Banks and other supporters defend arbitration requirements as a cheaper, quicker way to resolve disputes. But consumer advocates said the CFPB’s study proves that consumers are harmed by the clauses, which shield companies from having to abide by consumer protection laws.
Among credit card customers, three-quarters of those surveyed said they didn’t know if they were subject to an arbitration clause or not. And of those who thought they did know, more than half were wrong.
“I reject the idea that it is OK in the U.S. to strip people of their constitutional rights, and say it’s their fault because they didn’t read the fine print,” said Paul Bland, executive director of Public Justice, during a hearing held by the consumer protection bureau Tuesday in Newark, New Jersey.
A little over half the credit card market is covered by arbitration requirements, the study found. It also looked at the markets for checking accounts, prepaid cards, student loans, payday loans and mobile wireless service. The study is the regulator’s second look at the effects of arbitration on consumers of financial products, and is expected to lead to restrictions on the controversial clauses.
“Now that our study is completed, we will consider what next steps are appropriate,” Cordray said.
Under the federal Dodd-Frank Act, the consumer protection bureau is supposed to study the impact of arbitration clauses in consumer financial contracts, then write new rules if necessary. The law also outlawed mandatory arbitration by mortgage lenders.
Arbitration versus going to court
In the CFPB’s study, 341 arbitration decisions examined at the leading firm in 2010 and 2011 resulted in 78 credits or payments to consumers, for a total of less than $400,000. The cases won by companies required consumers to pay $2.8 million.
In court, on the other hand, 32 million consumers per year were eligible for compensation through class actions over a five-year study period, the CFPB said. Awards totaled $2.7 billion, of which nearly $500 million went to attorney fees. In cases where data on the actual payments made to consumers was available, at least $1.1 billion was paid to 34 million consumers, the CFPB said.
“Further, these figures do not include the potential value to consumers of companies changing their behavior,” the CFPB said.

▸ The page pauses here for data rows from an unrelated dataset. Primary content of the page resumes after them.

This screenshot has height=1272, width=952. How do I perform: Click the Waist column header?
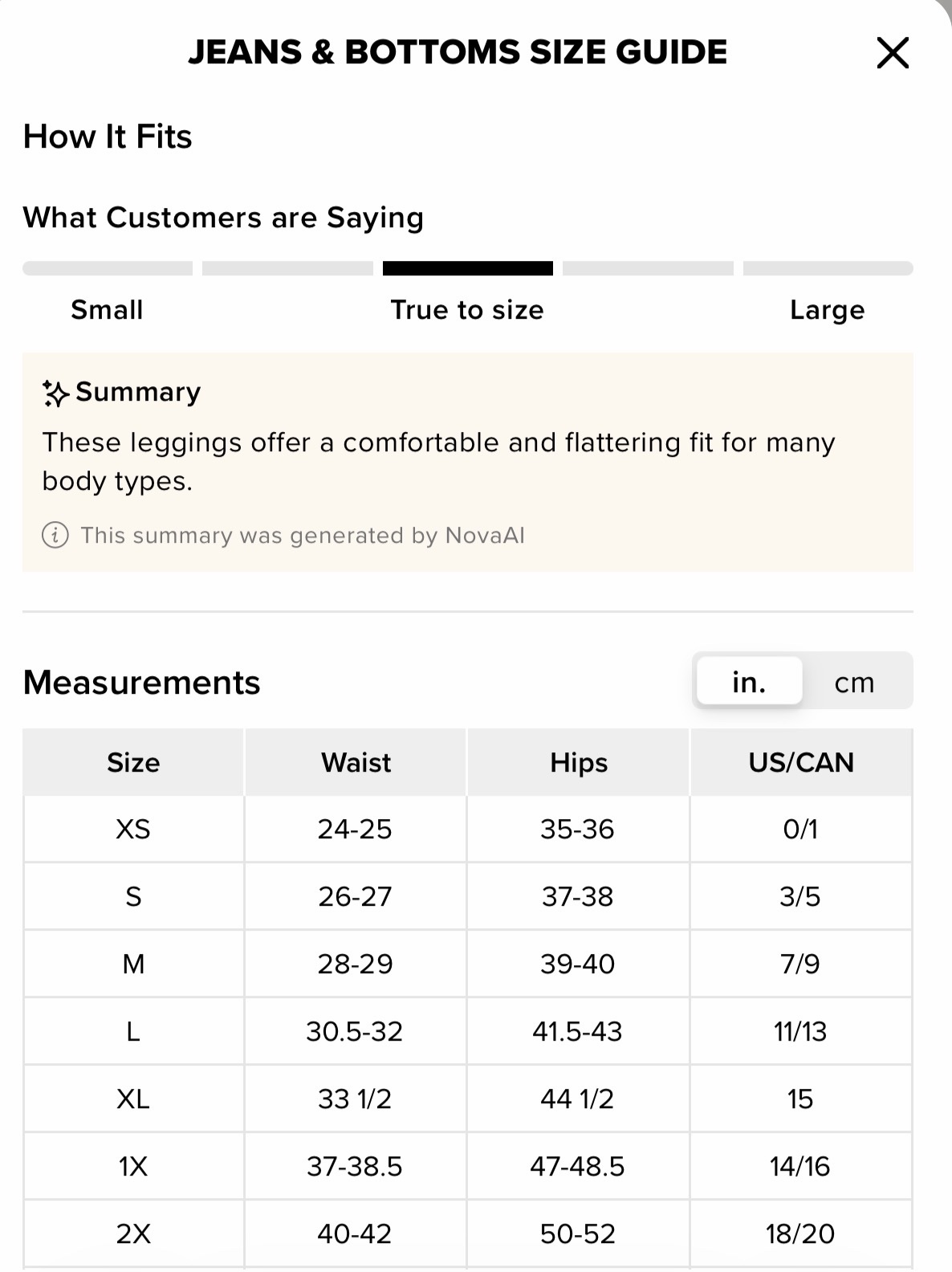(356, 762)
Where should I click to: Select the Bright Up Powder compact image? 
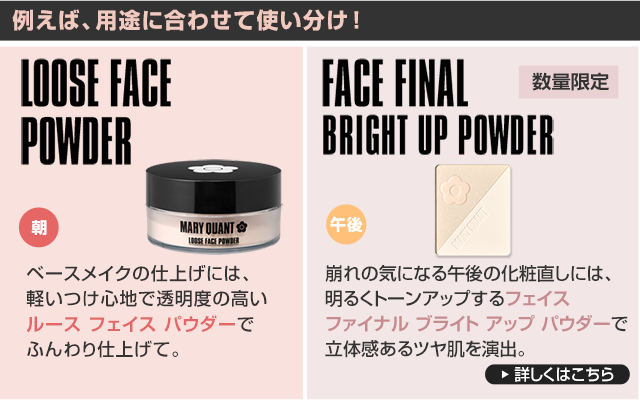click(473, 210)
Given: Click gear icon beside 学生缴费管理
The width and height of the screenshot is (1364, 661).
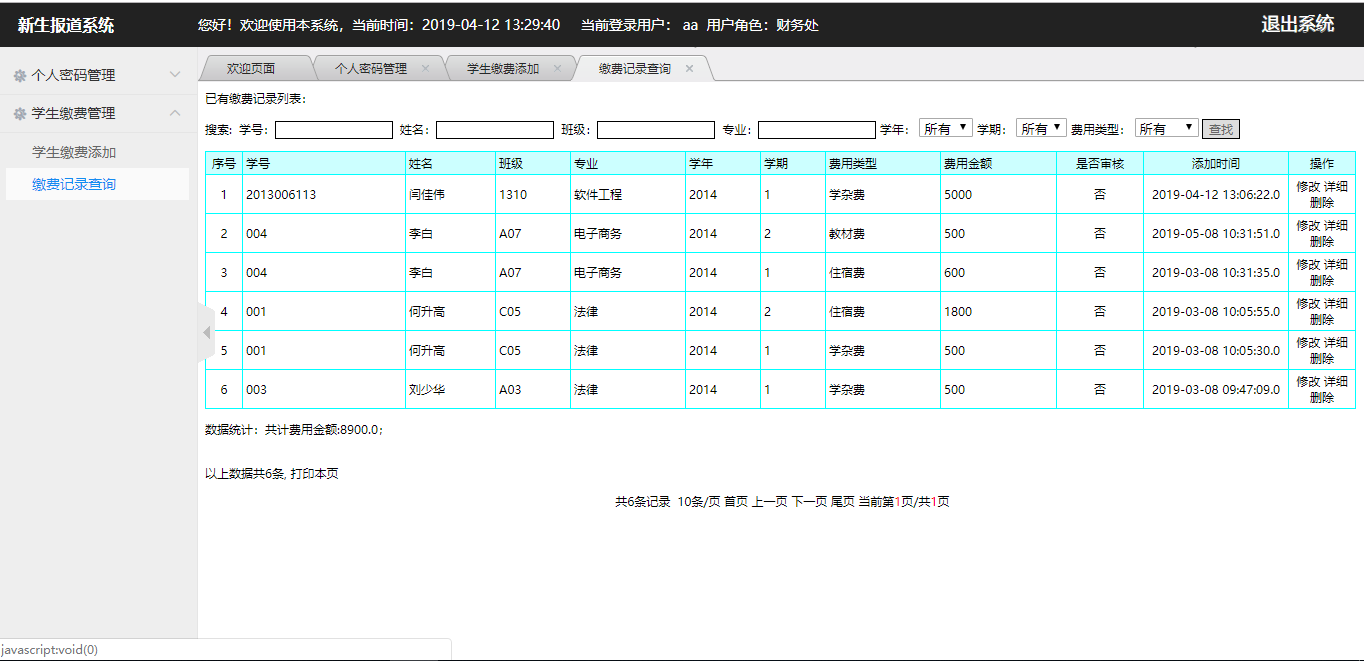Looking at the screenshot, I should pos(20,114).
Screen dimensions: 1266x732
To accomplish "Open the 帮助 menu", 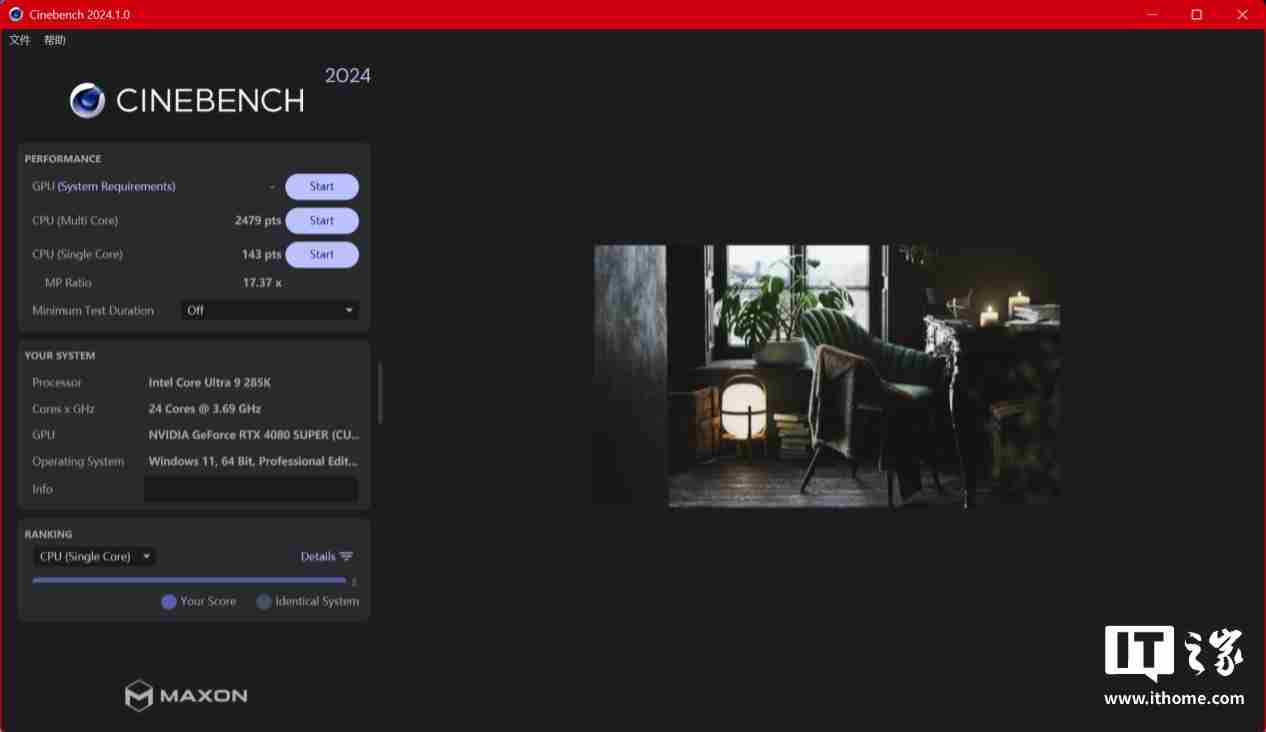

What about the savings of arbitration instead of court? The CFPB study didn’t find evidence that it is being passed along to consumers. Companies that dropped arbitration requirements didn’t increase their prices, the study found, nor did they reduce consumers’ access to credit.
In the credit card market, some major issuers dropped their arbitration requirements in 2009, after the major arbitration firm at the time was found to have secret ties to a debt collector. Citi, American Express, Discover and Wells Fargo are the largest issuers that kept arbitration requirements in their consumer card agreements.
Alan Kaplinsky, partner in corporate law firm Ballard Spahr, said during the hearing that arbitration clauses were developed as an antidote to a “broken” legal system. Aggressive attorneys cherry-pick a friendly courthouse and file frivolous lawsuits in order to shake down companies, he said. More than half of the class actions studied by the CFPB were withdrawn or resulted in individual settlements, demonstrating that “the majority of class actions are frivolous or filed for purposes of extracting an individual settlement from companies,” he said.
The CFPB study lacked the views of people who participated in arbitration as an alternative to court, he added. “I’m not sure the bureau wanted to hear positive things about arbitration,” Kaplinsky said.
But other panelists said the voluminous study’s finding — that arbitration yields scant benefits for consumers while depriving them of legal protections — should end the debate and lead to a ban on arbitration requirements.
“Forced mandatory arbitration has nothing to do with dispute resolution,” said Myriam Gilles, a professor at Cardozo Law School, “what’s going on is liability avoidance.”
Companies can easily extend the benefits of arbitration to consumers without depriving them of court rights by making the choice voluntary, when a dispute arises, consumer advocates said.
Louis Vetere, CEO of Garden Savings Federal Credit Union in New Jersey, the sole lender on the panel, said that was his policy. “I am a huge believer in arbitration to settle disputes,” he said, “but that should be the decision of the customer.”